The defendant argues that the email of 11 April not only suggests that I have “pre-determined” the issue of fraud in respect of the information contained in the financial review forms but, by implication that I have also “pre-determined” the issue of the allegations of the claimant’s fraud with respect to his level of disability.
Upon analysis, this ground is vulnerable to precisely the same objections which I have identified in respect of its predecessor and, for the same reasons, I reject it.
Raising a potential pleading point with respect to the financial fraud, notwithstanding that the Claimant takes no such point and the Court previously indicated that it was not minded to do so either.
This allegation relates to the email which I sent to Ms Harrison asking to be reminded of the paragraphs of the defendant’s defence and counterclaim which were relied upon as the pleaded basis for the advancement of the non-disclosure argument in the context of the financial review forms.
I do not begin to understand how the fair-minded observer could ever construe this enquiry as an attempt to “raise a potential pleading point”.
Firstly, I had expressly indicated to the parties during closing submissions that I did not intend to determine the case on a pleading point but on the merits. The email contained no suggestion that I had changed my mind on this issue. This is hardly surprising because I had not.
Secondly, I had a genuine interest in making sure when setting about the drafting of my reasoned judgment that I had correctly identified the way in which the issue had arisen on the pleadings. I observe without criticism that the Defence and Counterclaim were, for the most part, very broadly drafted and made no specific reference to the issue of any financial misrepresentations whatsoever. I was erring on the side of caution lest I should have missed any paragraph alleged to be material. As it happened, when, after ten weeks had elapsed, Ms Harrison finally purported in her written submissions to identify the relevant paragraph pursuant to my request, it turned out to be the wrong paragraph and she was obliged, when this was pointed out to her during the course of oral submissions, herself to scour her own pleadings to find the correct answer to my still outstanding question.
Thirdly, both sides had relied in their submissions upon the claimant’s reaction to the questions posed to him in cross-examination relating to the financial review forms. The defendant was, in effect, contending that his response was that of a guilty thing surprised. The claimant, in contrast, was asserting that his answers were those of someone doing his best to deal with a wholly unexpected line of questioning relating to matters which had occurred some years ago. Thus, it was relevant for me to bear in mind the extent to which the pleadings were explicit or otherwise on the issue when judging how prepared one could reasonably expect the claimant to have been when attempting to give an explanation for the apparent discrepancies.

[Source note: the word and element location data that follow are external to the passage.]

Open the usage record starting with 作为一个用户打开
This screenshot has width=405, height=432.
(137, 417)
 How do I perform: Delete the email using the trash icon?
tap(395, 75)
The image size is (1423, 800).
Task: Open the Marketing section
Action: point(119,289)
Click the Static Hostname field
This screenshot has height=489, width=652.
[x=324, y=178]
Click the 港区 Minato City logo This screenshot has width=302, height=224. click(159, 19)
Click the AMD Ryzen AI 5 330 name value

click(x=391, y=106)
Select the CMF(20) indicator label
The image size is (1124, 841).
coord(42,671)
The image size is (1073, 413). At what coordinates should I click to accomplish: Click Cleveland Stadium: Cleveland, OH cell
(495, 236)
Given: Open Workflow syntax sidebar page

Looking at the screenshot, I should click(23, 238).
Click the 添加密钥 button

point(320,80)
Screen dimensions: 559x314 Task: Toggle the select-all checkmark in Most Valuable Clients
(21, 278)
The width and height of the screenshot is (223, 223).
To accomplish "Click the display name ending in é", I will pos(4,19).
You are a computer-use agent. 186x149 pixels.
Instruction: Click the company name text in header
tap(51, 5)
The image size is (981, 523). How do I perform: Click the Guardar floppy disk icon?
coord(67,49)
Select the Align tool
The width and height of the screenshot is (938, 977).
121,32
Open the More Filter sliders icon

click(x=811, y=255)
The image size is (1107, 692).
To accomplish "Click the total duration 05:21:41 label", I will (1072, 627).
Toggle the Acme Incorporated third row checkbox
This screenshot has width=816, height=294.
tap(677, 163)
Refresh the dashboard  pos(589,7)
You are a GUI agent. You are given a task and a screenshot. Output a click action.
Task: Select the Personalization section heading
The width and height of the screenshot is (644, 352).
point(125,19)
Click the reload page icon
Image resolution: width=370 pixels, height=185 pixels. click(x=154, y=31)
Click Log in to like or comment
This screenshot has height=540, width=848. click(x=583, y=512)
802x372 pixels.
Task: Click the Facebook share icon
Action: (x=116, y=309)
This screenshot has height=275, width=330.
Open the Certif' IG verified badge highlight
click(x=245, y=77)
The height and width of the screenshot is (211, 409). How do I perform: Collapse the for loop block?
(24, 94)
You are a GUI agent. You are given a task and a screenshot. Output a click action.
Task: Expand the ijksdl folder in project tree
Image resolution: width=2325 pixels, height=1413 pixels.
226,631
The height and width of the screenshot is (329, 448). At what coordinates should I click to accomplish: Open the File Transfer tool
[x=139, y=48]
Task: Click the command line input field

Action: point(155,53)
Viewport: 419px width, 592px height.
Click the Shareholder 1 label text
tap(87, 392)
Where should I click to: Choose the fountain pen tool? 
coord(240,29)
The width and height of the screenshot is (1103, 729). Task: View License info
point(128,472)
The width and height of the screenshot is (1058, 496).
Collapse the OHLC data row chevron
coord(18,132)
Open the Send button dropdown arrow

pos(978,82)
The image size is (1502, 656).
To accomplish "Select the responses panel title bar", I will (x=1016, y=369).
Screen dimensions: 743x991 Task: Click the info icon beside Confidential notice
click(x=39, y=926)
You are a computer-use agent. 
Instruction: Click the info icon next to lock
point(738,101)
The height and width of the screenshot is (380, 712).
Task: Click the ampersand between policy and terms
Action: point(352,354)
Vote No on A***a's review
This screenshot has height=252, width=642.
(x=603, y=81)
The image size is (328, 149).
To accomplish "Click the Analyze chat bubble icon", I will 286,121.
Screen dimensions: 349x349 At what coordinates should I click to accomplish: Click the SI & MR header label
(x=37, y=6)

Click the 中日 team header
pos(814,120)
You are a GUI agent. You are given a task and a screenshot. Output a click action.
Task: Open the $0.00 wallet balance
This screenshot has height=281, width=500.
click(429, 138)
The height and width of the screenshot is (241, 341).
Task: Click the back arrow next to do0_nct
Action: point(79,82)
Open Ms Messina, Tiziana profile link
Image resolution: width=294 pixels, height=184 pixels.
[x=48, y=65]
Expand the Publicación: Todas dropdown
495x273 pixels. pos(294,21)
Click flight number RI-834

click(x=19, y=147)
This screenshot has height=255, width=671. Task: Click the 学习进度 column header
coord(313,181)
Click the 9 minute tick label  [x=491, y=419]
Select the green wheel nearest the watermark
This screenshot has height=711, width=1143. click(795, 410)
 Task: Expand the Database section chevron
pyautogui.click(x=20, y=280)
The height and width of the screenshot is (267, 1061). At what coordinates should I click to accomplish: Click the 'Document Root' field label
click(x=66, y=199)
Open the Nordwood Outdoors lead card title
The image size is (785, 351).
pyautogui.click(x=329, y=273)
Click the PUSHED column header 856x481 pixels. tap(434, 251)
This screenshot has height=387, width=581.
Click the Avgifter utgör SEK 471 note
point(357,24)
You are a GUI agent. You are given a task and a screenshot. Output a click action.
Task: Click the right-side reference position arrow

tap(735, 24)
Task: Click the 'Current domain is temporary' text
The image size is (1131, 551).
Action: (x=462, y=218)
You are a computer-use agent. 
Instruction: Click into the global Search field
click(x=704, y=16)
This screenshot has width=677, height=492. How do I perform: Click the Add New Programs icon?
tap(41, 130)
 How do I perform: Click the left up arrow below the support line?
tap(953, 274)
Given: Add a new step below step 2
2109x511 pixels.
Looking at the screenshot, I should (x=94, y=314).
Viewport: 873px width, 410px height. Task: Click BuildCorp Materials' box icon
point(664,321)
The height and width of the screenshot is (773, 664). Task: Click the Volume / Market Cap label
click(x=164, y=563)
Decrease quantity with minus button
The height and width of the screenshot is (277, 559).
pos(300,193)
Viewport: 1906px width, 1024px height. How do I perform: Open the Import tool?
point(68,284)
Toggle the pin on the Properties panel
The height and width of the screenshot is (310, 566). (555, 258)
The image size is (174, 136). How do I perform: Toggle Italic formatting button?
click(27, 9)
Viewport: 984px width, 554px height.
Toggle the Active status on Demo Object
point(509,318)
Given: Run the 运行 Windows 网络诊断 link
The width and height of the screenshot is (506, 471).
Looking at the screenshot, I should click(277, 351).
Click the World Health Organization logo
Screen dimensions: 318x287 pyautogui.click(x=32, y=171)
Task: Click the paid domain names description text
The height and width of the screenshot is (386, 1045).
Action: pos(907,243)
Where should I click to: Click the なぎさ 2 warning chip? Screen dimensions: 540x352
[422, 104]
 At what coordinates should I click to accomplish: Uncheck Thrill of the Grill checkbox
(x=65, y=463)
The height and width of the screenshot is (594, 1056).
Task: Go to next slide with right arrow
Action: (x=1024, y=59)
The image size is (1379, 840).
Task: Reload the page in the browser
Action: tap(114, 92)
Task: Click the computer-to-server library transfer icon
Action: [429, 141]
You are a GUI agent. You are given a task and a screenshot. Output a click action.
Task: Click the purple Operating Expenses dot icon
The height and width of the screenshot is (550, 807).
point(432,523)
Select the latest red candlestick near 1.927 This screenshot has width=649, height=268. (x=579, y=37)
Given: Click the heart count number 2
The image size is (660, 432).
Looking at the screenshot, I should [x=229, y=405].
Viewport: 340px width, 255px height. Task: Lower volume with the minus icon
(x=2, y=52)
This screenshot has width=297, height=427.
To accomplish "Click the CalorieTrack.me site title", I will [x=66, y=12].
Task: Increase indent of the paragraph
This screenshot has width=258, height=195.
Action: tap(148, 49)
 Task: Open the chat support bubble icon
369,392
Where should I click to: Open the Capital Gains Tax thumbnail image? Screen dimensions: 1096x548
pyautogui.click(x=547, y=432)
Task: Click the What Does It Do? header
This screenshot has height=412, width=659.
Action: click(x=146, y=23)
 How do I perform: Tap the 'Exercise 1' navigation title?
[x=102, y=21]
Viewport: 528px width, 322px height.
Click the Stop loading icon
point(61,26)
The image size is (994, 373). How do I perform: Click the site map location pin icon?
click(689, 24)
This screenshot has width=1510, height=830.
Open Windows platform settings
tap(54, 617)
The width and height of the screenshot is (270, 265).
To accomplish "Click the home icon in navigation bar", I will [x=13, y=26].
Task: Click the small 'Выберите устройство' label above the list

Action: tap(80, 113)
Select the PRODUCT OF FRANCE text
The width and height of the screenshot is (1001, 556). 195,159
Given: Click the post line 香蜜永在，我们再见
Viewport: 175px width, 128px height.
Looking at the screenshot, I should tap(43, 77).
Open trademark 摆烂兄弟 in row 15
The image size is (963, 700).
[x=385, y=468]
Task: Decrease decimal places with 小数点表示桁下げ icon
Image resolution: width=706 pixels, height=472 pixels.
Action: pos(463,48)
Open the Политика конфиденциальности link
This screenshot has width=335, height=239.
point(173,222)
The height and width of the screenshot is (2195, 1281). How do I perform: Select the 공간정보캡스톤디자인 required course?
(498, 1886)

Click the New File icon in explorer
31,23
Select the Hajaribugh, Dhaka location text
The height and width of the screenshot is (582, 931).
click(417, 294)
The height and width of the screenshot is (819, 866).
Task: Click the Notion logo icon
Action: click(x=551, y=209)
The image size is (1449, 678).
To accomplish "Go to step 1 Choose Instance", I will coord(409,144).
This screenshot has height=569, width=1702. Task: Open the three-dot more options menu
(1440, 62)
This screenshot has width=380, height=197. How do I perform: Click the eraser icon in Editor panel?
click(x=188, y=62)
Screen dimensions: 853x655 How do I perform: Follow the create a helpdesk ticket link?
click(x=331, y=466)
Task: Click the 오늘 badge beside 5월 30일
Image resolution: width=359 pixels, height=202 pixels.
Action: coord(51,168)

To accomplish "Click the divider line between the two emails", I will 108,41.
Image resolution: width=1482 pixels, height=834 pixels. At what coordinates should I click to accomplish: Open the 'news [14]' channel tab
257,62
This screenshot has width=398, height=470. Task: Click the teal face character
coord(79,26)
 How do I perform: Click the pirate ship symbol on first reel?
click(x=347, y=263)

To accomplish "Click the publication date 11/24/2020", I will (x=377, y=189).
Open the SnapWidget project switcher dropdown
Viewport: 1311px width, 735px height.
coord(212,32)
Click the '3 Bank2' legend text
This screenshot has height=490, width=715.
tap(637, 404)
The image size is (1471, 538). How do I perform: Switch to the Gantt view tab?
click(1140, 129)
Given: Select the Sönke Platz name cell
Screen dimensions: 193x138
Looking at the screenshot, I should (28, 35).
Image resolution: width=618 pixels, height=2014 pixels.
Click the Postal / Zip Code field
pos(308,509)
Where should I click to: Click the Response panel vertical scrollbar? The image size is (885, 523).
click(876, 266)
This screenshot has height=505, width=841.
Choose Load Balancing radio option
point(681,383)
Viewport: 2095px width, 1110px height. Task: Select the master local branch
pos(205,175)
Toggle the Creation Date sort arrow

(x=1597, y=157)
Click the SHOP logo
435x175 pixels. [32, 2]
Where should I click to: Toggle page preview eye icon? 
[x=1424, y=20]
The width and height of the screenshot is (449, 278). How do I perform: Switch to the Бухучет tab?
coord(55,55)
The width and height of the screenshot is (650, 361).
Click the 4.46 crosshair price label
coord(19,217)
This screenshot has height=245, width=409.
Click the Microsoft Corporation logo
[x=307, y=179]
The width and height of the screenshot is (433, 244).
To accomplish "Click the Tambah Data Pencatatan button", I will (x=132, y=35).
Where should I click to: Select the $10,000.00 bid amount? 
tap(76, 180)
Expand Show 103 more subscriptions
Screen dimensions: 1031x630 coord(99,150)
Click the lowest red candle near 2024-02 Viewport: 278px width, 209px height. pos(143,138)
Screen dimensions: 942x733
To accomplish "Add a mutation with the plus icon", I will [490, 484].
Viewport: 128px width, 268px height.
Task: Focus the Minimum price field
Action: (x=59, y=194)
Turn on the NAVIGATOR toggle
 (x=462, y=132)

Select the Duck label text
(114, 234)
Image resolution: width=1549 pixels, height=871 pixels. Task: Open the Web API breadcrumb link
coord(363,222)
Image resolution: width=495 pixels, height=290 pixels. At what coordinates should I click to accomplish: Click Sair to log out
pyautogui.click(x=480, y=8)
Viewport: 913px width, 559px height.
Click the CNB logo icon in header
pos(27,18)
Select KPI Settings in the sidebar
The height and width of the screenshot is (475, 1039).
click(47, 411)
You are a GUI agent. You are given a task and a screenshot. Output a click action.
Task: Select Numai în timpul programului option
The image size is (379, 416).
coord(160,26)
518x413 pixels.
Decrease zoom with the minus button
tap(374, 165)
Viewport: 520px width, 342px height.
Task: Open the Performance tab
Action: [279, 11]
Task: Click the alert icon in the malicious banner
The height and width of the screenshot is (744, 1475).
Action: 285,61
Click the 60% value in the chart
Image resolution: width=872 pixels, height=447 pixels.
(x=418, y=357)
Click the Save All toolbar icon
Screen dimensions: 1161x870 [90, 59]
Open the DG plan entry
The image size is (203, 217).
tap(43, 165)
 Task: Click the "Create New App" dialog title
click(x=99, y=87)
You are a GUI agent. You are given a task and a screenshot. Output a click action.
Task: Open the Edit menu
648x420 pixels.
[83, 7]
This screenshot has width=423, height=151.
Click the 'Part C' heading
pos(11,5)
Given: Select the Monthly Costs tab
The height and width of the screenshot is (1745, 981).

Finally, there is no reason why, if the defendant were wrongly but genuinely concerned that my email concealed a darker purpose, to seek clarification from me as to the reason behind my request and, perhaps, a reassurance that I was not minded to limit the scope of the defendant’s case with reference to its pleadings. Had such a request been made I would gladly have put the defendant’s mind at rest.
CONCLUSION
For the reasons given above, this application fails. It ought to be unnecessary for me to make the point but, alert to the heightened sensitivities revealed by this application, I state, for the sake of completeness only, that the making of this application and its failure will, of course, make no difference whatsoever to my determination of the substantive issues which remain to be decided.